### INFORMATION SHOWN
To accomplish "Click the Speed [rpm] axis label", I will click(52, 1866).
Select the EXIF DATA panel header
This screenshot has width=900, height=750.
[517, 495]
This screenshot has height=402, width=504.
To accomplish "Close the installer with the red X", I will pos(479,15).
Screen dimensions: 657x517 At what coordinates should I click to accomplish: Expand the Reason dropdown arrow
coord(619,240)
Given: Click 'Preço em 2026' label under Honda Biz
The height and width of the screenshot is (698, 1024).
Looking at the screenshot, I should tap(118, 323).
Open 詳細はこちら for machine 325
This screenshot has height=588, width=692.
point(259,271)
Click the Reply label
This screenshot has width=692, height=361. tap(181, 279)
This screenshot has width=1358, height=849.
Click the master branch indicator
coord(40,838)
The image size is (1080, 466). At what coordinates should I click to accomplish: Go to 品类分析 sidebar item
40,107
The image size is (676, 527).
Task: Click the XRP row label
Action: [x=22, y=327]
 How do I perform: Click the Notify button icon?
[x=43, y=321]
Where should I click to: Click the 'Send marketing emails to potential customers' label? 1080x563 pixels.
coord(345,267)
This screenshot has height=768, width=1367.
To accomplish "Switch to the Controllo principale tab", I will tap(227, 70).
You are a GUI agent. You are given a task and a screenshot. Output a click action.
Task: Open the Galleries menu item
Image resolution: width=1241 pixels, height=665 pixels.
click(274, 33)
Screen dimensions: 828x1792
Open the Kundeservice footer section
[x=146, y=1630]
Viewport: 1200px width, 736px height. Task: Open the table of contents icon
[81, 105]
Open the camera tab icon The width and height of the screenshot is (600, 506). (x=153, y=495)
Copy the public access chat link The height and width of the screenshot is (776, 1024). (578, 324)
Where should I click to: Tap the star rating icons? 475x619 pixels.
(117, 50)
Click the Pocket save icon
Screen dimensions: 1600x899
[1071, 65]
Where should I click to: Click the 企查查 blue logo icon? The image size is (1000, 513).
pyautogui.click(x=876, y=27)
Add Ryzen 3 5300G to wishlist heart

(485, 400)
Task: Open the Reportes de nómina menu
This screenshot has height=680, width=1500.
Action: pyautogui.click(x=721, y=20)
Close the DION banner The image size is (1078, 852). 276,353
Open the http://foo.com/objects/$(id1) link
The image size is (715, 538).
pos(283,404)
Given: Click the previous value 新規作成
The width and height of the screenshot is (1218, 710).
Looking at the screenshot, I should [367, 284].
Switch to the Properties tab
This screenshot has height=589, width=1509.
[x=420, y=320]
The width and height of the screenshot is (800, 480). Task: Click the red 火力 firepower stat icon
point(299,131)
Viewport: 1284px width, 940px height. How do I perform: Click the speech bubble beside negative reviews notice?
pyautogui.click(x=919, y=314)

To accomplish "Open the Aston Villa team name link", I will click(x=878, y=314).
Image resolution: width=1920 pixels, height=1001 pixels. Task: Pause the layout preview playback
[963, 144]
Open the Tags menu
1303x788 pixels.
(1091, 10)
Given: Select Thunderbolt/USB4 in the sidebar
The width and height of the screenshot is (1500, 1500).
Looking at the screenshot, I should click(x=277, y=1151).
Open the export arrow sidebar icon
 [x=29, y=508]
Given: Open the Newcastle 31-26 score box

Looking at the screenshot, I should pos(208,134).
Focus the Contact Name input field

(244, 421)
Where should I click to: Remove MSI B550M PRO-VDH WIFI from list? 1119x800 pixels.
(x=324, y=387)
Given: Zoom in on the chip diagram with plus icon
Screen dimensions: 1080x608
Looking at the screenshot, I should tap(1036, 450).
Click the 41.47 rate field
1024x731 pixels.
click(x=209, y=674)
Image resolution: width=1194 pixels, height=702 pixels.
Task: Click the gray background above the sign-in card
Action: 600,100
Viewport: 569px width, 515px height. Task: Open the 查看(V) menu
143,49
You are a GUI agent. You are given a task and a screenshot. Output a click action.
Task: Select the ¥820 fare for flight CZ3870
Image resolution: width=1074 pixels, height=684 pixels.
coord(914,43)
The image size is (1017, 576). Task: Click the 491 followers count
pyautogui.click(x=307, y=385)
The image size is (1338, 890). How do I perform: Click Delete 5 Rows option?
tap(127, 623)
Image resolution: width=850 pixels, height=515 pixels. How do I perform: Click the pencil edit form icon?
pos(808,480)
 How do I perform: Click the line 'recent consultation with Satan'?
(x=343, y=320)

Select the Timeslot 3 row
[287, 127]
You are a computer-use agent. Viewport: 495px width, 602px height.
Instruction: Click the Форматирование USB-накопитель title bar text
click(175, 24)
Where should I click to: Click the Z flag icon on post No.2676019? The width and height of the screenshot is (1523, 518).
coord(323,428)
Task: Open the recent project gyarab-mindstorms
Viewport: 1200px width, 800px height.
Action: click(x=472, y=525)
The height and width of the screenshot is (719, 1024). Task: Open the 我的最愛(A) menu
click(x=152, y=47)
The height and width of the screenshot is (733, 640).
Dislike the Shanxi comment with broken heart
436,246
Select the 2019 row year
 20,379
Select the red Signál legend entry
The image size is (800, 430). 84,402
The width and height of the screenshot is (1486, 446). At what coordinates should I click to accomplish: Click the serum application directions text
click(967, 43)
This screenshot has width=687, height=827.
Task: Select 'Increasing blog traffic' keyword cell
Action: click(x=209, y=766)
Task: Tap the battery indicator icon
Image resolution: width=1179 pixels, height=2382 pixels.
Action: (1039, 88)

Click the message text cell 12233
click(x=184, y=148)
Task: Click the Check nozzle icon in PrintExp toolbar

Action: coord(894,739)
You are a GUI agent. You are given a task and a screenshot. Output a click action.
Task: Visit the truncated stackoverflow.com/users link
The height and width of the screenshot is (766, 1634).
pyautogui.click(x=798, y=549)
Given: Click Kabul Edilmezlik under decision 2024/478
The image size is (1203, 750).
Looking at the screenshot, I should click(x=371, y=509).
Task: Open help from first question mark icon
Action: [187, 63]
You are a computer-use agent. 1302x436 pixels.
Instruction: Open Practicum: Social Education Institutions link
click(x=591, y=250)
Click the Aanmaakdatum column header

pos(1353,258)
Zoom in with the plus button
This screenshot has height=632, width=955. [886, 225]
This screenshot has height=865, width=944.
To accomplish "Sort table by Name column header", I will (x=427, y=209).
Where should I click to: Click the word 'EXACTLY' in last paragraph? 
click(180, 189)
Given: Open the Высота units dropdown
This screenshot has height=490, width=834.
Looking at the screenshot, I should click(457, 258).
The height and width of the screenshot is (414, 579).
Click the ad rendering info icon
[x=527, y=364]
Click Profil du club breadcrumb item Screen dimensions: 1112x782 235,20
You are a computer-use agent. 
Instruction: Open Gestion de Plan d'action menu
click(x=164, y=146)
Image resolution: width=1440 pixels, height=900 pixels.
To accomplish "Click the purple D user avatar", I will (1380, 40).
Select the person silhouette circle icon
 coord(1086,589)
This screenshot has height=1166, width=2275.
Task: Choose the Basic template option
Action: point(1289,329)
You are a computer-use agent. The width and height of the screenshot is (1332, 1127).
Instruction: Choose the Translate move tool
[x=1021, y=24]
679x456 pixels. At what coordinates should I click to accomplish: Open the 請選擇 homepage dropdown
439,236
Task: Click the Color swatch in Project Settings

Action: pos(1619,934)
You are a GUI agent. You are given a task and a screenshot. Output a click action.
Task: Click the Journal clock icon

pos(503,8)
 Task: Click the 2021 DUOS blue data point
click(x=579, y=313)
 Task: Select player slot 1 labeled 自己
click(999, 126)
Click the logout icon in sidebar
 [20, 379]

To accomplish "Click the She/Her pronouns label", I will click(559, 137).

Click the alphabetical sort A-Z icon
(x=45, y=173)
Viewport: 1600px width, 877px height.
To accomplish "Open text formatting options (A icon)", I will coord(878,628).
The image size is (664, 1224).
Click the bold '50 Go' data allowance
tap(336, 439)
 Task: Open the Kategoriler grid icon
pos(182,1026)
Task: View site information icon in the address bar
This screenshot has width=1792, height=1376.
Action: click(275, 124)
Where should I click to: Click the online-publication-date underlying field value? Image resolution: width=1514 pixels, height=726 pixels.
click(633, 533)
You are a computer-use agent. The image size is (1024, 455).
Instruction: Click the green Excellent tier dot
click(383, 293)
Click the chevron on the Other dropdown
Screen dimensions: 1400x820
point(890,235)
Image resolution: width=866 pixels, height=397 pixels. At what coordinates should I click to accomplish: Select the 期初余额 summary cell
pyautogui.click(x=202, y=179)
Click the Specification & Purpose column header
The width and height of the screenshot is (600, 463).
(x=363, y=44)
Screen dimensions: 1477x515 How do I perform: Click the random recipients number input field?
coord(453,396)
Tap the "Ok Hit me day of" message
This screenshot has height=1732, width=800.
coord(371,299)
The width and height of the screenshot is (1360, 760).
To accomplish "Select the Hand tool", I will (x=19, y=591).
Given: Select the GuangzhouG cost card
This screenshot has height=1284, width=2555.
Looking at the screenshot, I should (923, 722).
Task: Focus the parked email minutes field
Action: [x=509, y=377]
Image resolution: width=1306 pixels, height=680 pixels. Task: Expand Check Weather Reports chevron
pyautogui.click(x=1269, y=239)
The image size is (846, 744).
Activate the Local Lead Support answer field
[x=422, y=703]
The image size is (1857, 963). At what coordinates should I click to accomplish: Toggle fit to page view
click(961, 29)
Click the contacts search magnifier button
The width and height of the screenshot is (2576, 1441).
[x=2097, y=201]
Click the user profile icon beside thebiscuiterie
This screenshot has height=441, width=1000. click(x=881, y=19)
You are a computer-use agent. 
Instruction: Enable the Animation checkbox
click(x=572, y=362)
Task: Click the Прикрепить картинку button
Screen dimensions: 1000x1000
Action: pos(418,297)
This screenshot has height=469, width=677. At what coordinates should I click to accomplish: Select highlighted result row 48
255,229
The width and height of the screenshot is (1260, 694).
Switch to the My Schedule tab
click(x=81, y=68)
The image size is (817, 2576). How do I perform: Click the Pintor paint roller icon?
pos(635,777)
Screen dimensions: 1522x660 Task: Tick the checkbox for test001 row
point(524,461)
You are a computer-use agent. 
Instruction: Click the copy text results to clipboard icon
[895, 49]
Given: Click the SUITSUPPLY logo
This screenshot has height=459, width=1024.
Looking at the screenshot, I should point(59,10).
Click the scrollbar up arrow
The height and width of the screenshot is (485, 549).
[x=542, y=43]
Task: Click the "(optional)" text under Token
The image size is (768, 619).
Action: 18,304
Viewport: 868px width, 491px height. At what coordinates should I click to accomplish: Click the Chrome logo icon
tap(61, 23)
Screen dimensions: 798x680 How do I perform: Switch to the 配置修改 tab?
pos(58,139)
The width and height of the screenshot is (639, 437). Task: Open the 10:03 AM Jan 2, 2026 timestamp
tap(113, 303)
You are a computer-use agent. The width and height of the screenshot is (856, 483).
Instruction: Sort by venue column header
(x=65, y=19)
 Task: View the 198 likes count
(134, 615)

### INSTRUCTIONS TO FOLLOW
Repeat exactly the lines above, starting with the first line of the records and finishing with the line holding "Given: Click 'Preço". Add no other line.

### SOLUTION TO THE PROBLEM
To accomplish "Click the Speed [rpm] axis label", I will click(52, 1866).
Select the EXIF DATA panel header
This screenshot has width=900, height=750.
[517, 495]
This screenshot has height=402, width=504.
To accomplish "Close the installer with the red X", I will pos(479,15).
Screen dimensions: 657x517 At what coordinates should I click to accomplish: Expand the Reason dropdown arrow
coord(619,240)
Given: Click 'Preço em 2026' label under Honda Biz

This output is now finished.